Revise the records below by substituting "Directive" for every occurrence of "Instruction", keeping every other line and character unchanged. Omit the pictures from your output.

(Item position records)
------------------------------------------------

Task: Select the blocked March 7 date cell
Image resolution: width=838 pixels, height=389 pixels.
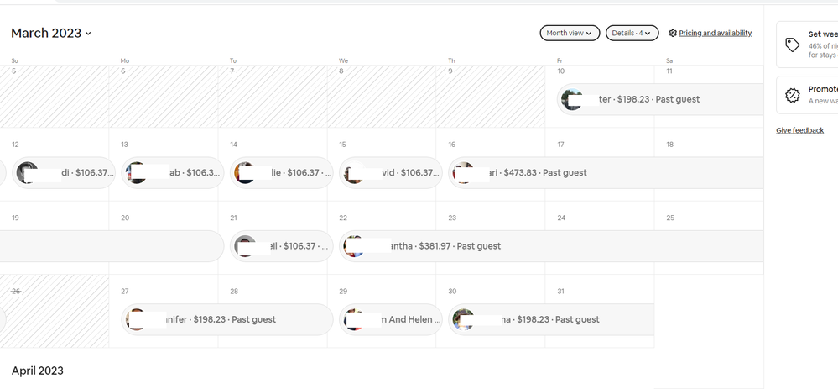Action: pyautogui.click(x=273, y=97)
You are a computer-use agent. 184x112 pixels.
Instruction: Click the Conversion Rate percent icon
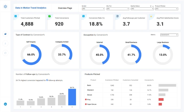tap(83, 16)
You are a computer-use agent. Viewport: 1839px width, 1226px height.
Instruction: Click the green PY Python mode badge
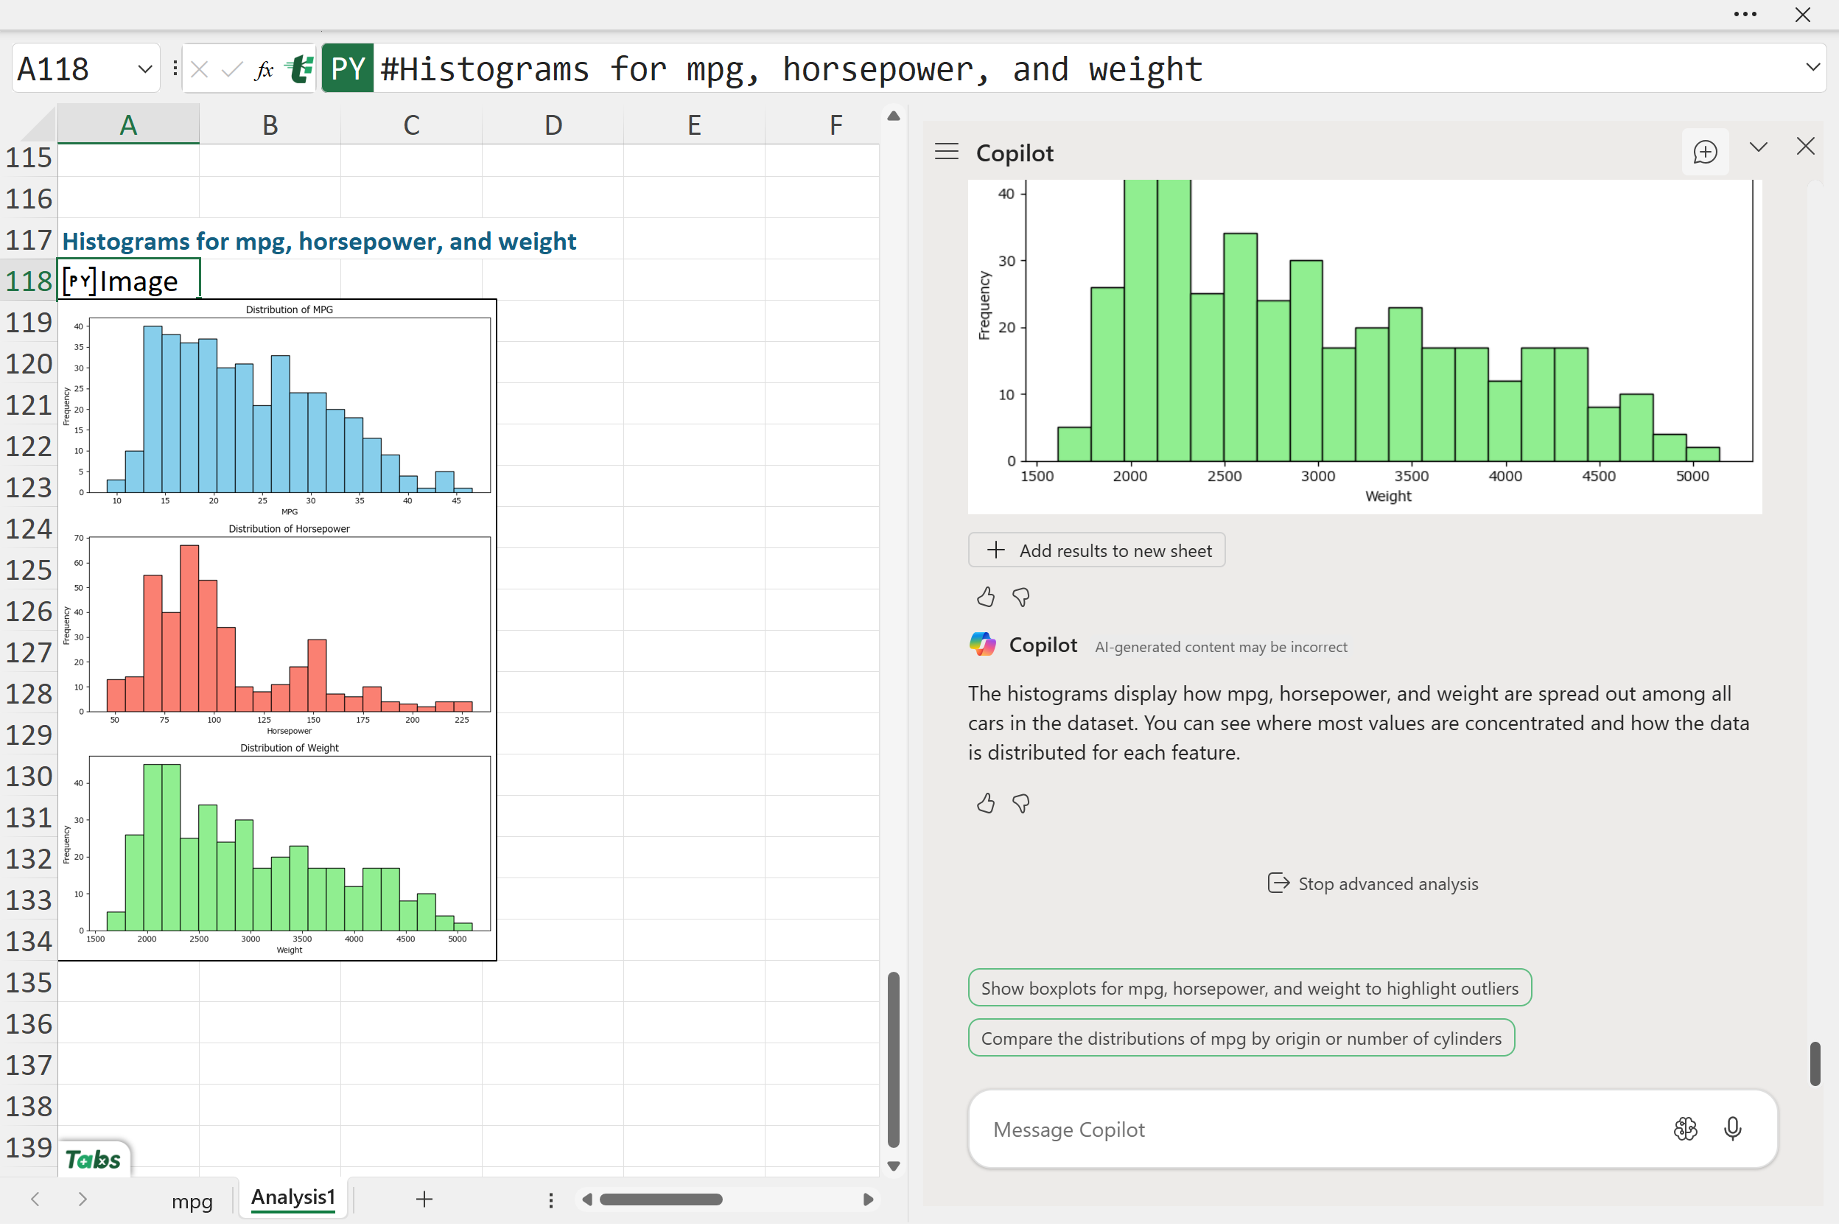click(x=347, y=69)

------------------------------------------------

* **FINISHED TASK**:
Task: Select the blocked March 7 date cell
Image resolution: width=838 pixels, height=389 pixels.
Action: pyautogui.click(x=273, y=97)
You are a computer-use agent. 184x112 pixels.
Directive: Click the Conversion Rate percent icon
tap(83, 16)
You are a computer-use agent. Viewport: 1839px width, 1226px height.
Directive: Click the green PY Python mode badge
click(x=347, y=69)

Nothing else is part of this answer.